Humans have become a dominant force of planetary change. This epoch, referred to as the Anthropocene, implies profound alterations to the Earth’s marine and terrestrial ecosystems upon which so many people depend. The prospect of a new era of blue growth, in particular, poses unprecedented sustainability and governance challenges to the ocean, as marine ecosystems face cumulative pressures from local human impacts, global climate change, and distal socioeconomic drivers. This session will explore what the Anthropocene means for the ocean and how to steer it in a sustainable and equitable way. With the UN Decade of Ocean Science for Sustainable Development poised to begin, panelists will present new research frontiers at the science-policy-practice interface and discuss how to approach ocean sustainability in the 21st century.

Panelist: Jan Bebbington, Professor of Accounting and Sustainable Development, Birmingham Business School

Jan Bebbington's expertise is in social, environmental and sustainability accounting topics. This includes the design and evaluation of organisational control system (especially those related to accounting) to address complex/wicked problems presented by the sustainable development agenda.
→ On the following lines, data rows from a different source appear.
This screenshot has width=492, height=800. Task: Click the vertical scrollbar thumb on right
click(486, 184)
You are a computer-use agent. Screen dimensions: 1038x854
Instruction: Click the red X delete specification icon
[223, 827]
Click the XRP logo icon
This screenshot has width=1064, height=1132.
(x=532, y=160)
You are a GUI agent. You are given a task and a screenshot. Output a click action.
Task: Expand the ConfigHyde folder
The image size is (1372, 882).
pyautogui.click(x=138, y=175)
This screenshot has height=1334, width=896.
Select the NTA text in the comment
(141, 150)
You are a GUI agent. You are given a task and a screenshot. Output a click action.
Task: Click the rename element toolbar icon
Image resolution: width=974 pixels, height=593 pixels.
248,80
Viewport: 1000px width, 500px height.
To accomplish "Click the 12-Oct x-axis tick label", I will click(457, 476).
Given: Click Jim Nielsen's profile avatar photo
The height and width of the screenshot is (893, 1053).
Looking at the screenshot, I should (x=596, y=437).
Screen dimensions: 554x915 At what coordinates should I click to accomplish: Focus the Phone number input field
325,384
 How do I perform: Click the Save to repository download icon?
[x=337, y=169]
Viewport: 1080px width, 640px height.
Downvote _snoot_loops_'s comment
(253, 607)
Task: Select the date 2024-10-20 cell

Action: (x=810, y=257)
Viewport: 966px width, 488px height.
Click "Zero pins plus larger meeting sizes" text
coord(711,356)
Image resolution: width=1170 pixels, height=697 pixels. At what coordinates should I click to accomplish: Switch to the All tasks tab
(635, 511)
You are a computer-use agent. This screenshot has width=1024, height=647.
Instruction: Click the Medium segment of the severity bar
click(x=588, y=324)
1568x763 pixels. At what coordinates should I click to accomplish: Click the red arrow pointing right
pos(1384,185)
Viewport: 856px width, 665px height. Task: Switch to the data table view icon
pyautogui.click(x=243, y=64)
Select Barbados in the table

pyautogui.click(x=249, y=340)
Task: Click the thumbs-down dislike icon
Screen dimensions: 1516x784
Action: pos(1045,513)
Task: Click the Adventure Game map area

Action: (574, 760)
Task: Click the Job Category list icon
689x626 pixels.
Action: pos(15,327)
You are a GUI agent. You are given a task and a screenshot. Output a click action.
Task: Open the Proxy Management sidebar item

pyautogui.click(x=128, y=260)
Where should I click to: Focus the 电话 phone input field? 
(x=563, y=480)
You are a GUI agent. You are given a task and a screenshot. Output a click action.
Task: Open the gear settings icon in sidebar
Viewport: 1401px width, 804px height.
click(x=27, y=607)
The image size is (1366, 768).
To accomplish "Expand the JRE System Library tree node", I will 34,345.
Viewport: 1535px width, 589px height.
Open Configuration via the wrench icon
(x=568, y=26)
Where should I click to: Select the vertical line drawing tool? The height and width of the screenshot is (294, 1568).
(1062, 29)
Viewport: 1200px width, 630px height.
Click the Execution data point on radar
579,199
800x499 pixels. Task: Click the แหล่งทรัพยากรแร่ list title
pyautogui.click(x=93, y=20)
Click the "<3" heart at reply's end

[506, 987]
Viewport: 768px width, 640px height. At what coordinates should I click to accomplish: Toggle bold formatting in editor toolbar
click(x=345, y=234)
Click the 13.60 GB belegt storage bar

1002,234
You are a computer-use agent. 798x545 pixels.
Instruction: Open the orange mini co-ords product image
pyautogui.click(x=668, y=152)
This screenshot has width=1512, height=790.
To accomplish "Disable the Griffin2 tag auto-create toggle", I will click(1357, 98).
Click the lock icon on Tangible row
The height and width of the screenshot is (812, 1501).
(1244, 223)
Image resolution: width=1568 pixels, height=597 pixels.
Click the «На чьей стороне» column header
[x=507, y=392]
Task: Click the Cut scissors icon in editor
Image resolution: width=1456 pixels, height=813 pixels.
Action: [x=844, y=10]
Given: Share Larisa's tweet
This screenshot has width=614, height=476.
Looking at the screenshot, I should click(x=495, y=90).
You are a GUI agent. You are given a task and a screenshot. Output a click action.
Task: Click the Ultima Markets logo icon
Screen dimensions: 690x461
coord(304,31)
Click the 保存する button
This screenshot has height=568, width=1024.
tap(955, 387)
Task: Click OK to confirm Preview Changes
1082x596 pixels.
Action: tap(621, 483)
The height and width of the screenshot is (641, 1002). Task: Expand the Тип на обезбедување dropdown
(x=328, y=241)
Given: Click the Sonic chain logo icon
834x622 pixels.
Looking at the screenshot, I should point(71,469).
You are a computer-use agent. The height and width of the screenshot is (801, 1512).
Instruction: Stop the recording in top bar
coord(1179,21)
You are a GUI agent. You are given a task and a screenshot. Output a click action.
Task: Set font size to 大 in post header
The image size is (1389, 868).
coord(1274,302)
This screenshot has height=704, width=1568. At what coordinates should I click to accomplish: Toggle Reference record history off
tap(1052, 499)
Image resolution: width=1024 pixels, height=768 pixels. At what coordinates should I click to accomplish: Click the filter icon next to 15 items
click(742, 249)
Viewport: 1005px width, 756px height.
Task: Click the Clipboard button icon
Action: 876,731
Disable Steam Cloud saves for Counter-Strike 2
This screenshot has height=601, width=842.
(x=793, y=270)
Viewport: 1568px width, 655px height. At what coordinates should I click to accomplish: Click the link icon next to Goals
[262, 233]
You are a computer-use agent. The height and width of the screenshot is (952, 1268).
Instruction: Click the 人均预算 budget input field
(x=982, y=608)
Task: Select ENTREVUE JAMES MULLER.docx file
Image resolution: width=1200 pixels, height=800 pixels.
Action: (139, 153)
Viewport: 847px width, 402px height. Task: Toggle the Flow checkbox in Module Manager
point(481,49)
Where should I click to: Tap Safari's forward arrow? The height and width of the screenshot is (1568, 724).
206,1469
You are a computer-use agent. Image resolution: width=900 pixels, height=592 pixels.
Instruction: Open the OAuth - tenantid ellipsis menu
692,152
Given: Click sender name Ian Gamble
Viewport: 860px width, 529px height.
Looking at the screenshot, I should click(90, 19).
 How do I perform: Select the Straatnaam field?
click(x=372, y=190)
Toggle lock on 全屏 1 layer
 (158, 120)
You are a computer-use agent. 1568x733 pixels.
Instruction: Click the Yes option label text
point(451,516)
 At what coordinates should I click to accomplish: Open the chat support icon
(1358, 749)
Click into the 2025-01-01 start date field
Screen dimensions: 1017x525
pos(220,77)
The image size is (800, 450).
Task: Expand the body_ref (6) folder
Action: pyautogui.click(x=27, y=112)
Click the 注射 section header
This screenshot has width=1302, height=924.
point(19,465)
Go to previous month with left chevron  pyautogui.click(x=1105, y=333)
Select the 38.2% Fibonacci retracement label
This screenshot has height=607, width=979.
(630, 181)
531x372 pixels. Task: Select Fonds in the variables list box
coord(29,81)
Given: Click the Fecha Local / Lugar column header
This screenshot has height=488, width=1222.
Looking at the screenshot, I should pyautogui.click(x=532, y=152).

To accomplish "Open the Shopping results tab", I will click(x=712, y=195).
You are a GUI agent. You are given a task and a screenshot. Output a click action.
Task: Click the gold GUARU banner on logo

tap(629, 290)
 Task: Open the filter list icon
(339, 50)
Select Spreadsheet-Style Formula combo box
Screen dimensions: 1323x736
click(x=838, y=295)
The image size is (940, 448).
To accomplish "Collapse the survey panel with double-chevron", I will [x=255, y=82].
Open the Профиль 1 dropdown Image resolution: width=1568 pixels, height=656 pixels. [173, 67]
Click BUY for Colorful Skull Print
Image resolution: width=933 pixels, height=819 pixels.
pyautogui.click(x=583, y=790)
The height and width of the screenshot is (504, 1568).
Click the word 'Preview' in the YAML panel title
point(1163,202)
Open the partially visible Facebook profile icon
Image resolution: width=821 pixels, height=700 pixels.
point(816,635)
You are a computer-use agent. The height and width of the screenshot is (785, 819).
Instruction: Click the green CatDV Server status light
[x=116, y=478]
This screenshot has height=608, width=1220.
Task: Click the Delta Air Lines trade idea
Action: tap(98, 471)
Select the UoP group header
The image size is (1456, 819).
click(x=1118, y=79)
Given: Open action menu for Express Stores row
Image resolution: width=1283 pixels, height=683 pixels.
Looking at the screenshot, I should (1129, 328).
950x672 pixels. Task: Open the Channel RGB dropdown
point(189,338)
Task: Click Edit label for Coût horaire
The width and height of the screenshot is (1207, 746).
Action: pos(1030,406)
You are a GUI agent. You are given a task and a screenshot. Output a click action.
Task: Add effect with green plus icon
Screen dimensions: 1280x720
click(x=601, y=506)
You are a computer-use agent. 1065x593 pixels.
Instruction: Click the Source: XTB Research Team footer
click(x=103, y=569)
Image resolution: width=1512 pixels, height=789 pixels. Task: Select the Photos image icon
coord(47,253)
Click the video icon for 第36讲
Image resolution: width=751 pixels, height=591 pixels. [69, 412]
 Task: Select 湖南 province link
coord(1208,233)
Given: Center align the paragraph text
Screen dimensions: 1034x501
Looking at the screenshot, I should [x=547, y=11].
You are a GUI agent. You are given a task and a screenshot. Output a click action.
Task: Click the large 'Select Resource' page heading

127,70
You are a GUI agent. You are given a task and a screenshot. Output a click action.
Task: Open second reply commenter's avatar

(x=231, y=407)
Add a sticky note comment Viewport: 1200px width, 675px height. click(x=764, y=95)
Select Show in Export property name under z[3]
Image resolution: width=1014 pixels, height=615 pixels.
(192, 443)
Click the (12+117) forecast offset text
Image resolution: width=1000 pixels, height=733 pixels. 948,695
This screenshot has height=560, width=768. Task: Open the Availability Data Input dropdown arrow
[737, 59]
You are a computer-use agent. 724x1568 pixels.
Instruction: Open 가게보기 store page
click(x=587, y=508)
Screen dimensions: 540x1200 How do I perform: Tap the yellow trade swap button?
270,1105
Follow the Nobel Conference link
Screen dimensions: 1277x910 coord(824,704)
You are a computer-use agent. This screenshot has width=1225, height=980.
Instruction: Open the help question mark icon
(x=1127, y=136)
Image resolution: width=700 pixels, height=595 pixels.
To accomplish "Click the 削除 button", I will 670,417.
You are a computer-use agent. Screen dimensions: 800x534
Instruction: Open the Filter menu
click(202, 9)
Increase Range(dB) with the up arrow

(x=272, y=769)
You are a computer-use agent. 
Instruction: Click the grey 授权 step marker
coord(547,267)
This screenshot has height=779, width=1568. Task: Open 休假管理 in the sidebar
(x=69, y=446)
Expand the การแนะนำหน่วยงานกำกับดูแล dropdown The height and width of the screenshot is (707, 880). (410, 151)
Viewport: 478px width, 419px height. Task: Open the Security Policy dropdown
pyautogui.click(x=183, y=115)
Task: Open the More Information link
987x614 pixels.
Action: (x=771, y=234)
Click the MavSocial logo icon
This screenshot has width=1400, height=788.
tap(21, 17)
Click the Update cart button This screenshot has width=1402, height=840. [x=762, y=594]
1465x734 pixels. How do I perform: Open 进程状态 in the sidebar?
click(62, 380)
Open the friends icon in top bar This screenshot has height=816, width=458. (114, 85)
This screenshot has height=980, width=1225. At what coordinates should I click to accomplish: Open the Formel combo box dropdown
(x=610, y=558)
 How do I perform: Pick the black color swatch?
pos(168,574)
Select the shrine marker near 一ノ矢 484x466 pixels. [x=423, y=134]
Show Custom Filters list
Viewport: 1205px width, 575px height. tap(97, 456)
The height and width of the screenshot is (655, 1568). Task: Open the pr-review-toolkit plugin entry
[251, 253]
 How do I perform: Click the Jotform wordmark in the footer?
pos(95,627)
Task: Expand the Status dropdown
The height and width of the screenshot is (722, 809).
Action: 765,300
Moderator: Jean-Baptiste Jouffray, Postdoctoral Researcher at Stockholm Resilience Center

Jean-Baptiste Jouffray is interested in the interlinked social, economic and ecological challenges that shape the new global ocean context and its resilience. Much of his work consists in a curiosity-driven endeavour aimed at describing and analysing what the Anthropocene means for the ocean, what it entails for how we study marine social-ecological systems and, essentially, what can be done to improve sustainability.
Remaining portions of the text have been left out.